EXERCISE DESCRIPTION: Take the lines below between the one holding "The height and width of the screenshot is (589, 1200)." and the one holding "Given: Open the DEPARTMENT", inclusive, and copy them exactly. Add nothing.

DATA SUPPLIED:
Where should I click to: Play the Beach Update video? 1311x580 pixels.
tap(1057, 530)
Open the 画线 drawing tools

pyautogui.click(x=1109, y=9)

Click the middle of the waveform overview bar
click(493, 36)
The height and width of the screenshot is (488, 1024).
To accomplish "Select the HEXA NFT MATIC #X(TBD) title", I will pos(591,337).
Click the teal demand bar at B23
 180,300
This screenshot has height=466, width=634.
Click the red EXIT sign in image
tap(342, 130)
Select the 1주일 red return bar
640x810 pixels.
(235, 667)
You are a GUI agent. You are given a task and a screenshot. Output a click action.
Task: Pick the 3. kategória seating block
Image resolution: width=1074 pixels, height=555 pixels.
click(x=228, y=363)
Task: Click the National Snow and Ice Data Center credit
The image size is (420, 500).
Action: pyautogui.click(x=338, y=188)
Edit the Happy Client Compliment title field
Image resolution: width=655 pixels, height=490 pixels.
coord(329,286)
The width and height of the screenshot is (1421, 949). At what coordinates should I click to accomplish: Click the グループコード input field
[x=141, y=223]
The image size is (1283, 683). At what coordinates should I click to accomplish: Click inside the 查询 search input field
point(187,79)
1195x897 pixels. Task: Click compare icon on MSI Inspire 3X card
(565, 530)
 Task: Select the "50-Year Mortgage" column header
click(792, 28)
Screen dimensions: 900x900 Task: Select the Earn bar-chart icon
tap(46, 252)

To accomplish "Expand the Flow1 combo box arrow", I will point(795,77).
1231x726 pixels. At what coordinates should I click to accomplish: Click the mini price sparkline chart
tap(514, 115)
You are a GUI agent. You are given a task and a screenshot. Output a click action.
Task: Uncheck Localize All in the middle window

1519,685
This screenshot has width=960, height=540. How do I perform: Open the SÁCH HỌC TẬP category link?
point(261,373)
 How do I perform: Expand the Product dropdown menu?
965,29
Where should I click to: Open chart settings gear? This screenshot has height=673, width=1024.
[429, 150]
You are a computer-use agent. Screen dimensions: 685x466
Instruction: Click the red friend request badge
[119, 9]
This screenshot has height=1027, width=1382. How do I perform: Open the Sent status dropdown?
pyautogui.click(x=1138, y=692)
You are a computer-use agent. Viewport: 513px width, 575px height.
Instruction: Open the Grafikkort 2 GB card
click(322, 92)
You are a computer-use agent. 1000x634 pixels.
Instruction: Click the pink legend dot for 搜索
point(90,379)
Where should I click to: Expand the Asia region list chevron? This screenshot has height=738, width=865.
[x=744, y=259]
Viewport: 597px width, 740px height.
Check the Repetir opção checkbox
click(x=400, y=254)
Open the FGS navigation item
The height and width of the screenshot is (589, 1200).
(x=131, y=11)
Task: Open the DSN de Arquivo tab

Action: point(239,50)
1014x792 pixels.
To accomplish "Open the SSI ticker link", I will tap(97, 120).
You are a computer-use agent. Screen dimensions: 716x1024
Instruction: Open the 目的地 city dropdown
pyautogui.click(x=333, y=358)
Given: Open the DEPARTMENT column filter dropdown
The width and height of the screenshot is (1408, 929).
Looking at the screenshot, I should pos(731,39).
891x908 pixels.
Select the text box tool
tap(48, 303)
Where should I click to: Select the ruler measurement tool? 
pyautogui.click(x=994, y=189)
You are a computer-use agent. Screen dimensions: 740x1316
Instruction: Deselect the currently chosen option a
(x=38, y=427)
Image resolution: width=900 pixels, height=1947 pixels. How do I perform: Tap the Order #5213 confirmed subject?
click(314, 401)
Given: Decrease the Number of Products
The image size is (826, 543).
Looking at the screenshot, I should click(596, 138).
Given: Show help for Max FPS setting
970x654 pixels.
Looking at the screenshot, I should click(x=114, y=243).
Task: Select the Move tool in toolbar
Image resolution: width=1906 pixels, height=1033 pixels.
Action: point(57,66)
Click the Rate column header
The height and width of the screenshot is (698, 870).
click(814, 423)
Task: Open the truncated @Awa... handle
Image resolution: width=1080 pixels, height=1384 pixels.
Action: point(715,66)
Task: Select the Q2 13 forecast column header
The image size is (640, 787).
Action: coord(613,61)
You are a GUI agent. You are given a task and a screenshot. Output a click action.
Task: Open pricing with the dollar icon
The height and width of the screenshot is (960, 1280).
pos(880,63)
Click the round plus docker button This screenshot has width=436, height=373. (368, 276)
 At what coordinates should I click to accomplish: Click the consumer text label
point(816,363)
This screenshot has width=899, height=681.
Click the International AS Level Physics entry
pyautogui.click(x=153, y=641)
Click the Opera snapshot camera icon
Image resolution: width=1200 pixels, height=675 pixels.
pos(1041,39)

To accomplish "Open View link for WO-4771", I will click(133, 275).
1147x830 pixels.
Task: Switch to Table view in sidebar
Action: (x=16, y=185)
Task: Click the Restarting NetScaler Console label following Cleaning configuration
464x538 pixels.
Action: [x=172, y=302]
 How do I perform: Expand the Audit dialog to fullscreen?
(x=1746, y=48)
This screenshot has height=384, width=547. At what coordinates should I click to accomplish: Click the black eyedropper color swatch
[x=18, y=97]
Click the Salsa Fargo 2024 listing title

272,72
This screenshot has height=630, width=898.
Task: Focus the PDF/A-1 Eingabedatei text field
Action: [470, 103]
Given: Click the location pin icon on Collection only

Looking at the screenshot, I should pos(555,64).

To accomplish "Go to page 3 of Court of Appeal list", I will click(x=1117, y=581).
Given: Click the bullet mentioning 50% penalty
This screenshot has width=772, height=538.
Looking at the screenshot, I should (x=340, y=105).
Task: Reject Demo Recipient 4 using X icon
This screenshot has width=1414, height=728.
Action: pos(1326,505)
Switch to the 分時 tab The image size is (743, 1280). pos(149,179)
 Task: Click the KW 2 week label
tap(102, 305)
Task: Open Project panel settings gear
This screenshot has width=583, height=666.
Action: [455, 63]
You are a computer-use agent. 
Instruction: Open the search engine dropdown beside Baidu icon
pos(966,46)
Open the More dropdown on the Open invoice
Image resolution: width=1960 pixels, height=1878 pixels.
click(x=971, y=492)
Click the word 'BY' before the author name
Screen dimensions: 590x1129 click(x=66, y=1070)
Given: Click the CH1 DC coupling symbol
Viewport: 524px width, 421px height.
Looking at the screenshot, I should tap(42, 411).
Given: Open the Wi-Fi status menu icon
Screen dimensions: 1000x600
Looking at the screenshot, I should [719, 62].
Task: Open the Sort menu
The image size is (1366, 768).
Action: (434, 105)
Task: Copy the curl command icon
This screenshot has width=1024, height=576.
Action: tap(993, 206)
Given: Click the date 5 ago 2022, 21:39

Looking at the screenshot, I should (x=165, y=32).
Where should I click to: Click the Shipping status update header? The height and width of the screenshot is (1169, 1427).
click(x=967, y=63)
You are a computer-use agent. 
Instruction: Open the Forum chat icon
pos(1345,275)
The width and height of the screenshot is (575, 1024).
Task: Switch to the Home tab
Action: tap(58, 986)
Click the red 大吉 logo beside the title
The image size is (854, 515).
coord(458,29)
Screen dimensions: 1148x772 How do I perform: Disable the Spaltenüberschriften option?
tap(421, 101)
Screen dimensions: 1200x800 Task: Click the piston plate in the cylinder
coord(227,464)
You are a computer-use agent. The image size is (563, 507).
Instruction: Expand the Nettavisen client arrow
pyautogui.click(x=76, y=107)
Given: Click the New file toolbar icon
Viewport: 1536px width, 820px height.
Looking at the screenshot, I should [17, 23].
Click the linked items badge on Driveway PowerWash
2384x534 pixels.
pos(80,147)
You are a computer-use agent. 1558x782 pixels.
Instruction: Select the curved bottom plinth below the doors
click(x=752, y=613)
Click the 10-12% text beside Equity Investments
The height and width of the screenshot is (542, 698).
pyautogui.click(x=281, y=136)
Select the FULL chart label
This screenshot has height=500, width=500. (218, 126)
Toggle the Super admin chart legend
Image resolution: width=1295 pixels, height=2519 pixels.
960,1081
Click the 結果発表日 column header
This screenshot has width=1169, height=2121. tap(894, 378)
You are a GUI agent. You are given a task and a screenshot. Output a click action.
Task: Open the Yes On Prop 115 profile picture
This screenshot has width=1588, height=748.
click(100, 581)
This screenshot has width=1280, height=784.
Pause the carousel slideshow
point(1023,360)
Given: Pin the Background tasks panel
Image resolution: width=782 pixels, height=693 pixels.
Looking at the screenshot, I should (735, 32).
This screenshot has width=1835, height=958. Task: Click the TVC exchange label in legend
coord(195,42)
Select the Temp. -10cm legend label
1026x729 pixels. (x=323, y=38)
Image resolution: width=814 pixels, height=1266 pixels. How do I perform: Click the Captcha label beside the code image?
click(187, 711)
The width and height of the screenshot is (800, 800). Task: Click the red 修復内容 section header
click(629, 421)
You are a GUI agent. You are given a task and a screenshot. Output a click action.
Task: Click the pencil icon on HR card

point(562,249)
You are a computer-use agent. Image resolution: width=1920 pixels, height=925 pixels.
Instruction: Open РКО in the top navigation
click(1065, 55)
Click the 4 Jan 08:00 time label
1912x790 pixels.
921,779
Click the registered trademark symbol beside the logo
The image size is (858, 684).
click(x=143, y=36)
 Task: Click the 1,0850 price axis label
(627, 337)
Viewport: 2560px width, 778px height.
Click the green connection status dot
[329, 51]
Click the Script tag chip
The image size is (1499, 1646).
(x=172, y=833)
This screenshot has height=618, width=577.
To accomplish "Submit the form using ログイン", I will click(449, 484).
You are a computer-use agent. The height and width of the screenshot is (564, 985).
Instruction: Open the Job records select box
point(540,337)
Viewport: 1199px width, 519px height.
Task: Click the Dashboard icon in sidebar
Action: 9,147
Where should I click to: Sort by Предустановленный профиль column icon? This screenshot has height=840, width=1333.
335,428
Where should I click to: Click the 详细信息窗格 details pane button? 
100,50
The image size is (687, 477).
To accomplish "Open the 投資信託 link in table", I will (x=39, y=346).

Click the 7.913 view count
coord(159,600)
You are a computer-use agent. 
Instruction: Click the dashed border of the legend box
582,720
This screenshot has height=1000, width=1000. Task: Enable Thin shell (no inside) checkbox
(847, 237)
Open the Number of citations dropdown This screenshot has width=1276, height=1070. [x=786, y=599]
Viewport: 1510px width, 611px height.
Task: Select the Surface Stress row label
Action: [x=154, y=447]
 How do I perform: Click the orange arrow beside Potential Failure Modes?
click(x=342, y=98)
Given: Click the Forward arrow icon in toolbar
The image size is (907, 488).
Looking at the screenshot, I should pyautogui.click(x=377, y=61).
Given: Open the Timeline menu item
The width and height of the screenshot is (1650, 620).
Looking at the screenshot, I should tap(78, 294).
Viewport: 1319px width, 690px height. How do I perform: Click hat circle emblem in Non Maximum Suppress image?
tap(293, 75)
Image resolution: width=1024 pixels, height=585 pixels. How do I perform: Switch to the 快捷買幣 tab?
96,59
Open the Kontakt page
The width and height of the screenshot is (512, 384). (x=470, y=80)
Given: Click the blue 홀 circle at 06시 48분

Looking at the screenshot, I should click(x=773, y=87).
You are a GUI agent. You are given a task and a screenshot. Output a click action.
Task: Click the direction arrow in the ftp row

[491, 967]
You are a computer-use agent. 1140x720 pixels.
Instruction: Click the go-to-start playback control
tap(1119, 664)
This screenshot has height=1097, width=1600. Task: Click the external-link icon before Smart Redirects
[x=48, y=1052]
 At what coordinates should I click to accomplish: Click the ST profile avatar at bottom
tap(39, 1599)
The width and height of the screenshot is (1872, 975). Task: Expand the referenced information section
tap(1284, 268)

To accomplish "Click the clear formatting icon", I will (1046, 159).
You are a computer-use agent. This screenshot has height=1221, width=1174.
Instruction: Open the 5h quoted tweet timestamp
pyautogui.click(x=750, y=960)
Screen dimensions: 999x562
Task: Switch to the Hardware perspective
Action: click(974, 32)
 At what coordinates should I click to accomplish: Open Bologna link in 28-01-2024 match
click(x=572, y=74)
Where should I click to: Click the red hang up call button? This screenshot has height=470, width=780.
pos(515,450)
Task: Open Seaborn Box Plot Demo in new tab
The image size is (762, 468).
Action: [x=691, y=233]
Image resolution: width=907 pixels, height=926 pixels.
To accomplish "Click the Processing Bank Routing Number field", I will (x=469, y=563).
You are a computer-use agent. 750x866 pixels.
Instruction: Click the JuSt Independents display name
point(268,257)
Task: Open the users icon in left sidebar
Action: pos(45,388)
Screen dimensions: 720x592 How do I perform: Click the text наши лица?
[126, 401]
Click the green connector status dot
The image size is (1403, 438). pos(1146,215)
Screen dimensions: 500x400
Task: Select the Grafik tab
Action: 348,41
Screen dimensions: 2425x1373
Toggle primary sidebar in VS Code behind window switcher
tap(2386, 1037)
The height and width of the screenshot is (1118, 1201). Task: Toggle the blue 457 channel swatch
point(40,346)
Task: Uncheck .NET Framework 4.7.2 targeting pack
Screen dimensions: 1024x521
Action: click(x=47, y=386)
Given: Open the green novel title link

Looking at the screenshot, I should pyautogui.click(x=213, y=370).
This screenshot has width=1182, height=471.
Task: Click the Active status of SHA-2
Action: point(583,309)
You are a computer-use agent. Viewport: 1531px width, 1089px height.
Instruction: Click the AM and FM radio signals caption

SOLUTION:
The height and width of the screenshot is (589, 1200).
(x=131, y=11)
Task: Open the DSN de Arquivo tab

Action: point(239,50)
1014x792 pixels.
To accomplish "Open the SSI ticker link", I will tap(97, 120).
You are a computer-use agent. Screen dimensions: 716x1024
Instruction: Open the 目的地 city dropdown
pyautogui.click(x=333, y=358)
Given: Open the DEPARTMENT column filter dropdown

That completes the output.